Veras llover
La situación es complicada, así quisimos los dos.
Ninguno supo dar lo mejor de sí en el momento oportuno, en el adecuado, en ese en que pudiéramos concordar. Así fue como se echo a perder.
Creamos un mundo de los dos, de los dos donde siempre intervino alguien que la contra-parte nunca quiso invitar. Un alguien incomodo que no llegaba con su "traje" más que con su "me llevo". Yo te dí. Hoy tú me das. Yo me cansé. Tú ya te quieres ir. Es natural te he dicho, raro sería no ser así. Faltó coincidir. Dimos el todo por el todo, por nuestro todo que en ese momento pensamos era el otro.

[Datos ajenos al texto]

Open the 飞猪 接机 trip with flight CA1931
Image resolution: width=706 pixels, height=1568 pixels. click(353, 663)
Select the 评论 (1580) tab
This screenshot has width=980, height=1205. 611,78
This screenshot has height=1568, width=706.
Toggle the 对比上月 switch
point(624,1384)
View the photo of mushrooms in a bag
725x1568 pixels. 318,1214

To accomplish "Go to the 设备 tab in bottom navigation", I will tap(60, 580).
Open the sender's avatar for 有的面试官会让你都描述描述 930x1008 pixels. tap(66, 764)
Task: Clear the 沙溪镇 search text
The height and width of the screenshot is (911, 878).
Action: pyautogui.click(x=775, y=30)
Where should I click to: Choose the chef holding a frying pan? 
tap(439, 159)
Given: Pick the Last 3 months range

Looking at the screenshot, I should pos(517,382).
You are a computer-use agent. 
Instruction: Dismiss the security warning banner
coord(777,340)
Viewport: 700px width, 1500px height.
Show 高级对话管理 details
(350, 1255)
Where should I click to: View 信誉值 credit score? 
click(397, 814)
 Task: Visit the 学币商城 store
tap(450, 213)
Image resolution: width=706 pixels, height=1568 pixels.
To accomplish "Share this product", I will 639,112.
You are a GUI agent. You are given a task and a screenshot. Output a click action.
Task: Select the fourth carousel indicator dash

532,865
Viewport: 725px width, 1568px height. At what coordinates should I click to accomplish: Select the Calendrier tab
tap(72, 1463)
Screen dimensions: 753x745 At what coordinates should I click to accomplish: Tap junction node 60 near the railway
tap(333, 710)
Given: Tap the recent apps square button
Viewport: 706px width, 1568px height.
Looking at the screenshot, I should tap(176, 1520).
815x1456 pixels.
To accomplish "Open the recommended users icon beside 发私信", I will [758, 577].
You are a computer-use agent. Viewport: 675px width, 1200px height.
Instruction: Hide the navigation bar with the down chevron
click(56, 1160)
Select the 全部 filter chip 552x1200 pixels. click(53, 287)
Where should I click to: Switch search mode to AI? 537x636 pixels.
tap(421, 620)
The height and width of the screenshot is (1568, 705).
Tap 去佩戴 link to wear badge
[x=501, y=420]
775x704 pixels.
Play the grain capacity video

Somos algo, tampoco es que seamos nada, es que hoy tampoco estamos situados en el mismo lugar. Hoy seguimos sin ser lo mismo, sin ser uno. Uno es la parte que requiere el otro, porque necesita ser completado, porque no sabe ser por sí mismo lo que quiere ser...no hemos podido. Necesitamos... nos necesitamos, de esa necesidad que comienza a ser enfermiza y deprimente, algo avergonzante.
Todos necesitamos de alguien, el ser humano no sabe estar sólo, sI lo sabe ser entonces es que ha llegado a un punto de iluminación dificilísimo. Yo no sé ser y me he esforzado mucho. He querido estar para mí y sólo eso, hoy eso ya no es posible pero ahora mi meta es poder estar bien sólo yo y mi hija. No es que quiera estar sólo, tampoco malinterpretes, es que no se debe necesitar a nadie que no te necesite para vivir. ¿Me explico? Sí, debemos poder ser felices y compartir la felicidad que uno ya posee, no se debe buscar en otro. Detalles de existencialismo se pueden agregar para no terminar un monólogo que poco caso tiene aunque pudiera ser interesante dedicarle el tiempo al debate cuando las próximas cervezas.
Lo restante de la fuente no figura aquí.